Trade between Syria and the USSR increased between 1954 and 1956 during which the US continuously criticized the freedom of speech that the government granted to communists. Americans, according to Saunders, so cherished their freedom but found it ‘difficult to allow for people who fundamentally disagreed with US policy’ (36). The weight of her book lies in her explanation of the different American attempts between 1955 and 1957 at achieving an anti-communist government in Syria for which documentation remains highly security-classified.

While the SSNP was allegedly responsible for the assassination of Adnan al-Maliki in 1955, the US was ironically found to be a major supporter of the party in their plot. Syrian president Hashem el Atassi requested military aid from Iraq to strengthen the army and prevent a communist takeover. In Iraq, Nuri el-Said was in turn pitching the idea of Iraqi intervention to the US and Britain. The US however dismissed this option as an ‘aggression’. Likewise, Lebanese Foreign Minsiter Charles Malik suggested that the US should collaborate with anti-communist efforts in Syria, possibly the SSNP, to prevent the country from tilting towards communism. The attempts of both men failed, but the CIA and British Secret Service still carried out their Operation Straggle in 1956. Under this operation, the English secret service would try to establish a pro-western government, possibly looking towards the Iraqi military for help. On the other hand, the US turned to conservative Syrian politician Mikhail Ilyan. He later accused the US of betrayal after the Suez and consequently abandoned the plan.

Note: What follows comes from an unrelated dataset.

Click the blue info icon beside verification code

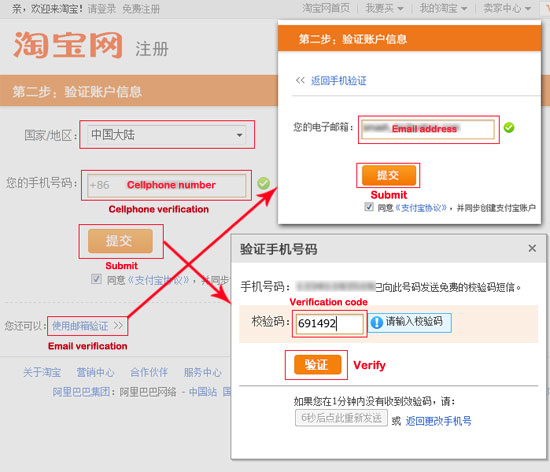click(377, 322)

Two alternative operations were launched in 1957 as Soviet military aid had continued to increase during that year. In August, a plot for a coup that was designed by the CIA was exposed due to weak implementation. The unveiling of this plot outraged Syria, and even brought it closer to the USSR as the union ‘loudly defended’ it in the press. In this sense, American insistence on intervention in Syria only moved it farther away from its goal.

In 1958, Syria and Egypt formed the UAR which put a halt to US intervention. This, along with crises in Lebanon and Iraq, led the US to reconsider its approach to Arab nationalism. Nasser’s approach, the coup d’état in Iraq and the attempted one in Lebanon led Eisenhower to think that Nasser was giving up the whole region to Soviet control. Pro-communists in Iraq rose against the pro-Nasserite constituents of the military and gave the USSR more influence in Iraq. Despite these disagreements, Soviet aid to the UAR continued. Syria withdrew in 1961 due to its inferior status, and Syrian nationalism came back to assert itself.

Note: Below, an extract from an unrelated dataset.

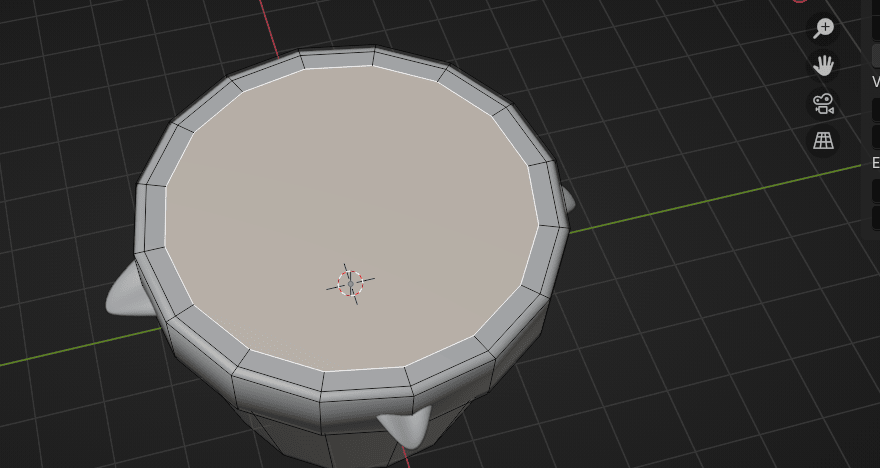
Task: Select the topmost rim face of the cylinder
Action: click(339, 58)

After 1961, Syria continued to receive aid from the USSR, as the US overplayed the looming threat of communism. What it failed to see was that for the Arab states, the real threat came from Israel and not the USSR. This only made their efforts futile, hypocritical, and based on a rather naïve view of the Middle East. Saunders duly demonstrates this through her analysis of government documents, letters, UN documents, journals, etc. A mere look at the components of intervention as described in her book, is enough to show how the American understanding of Arab nationalism severed its relations with Arab countries rather than ameliorated them.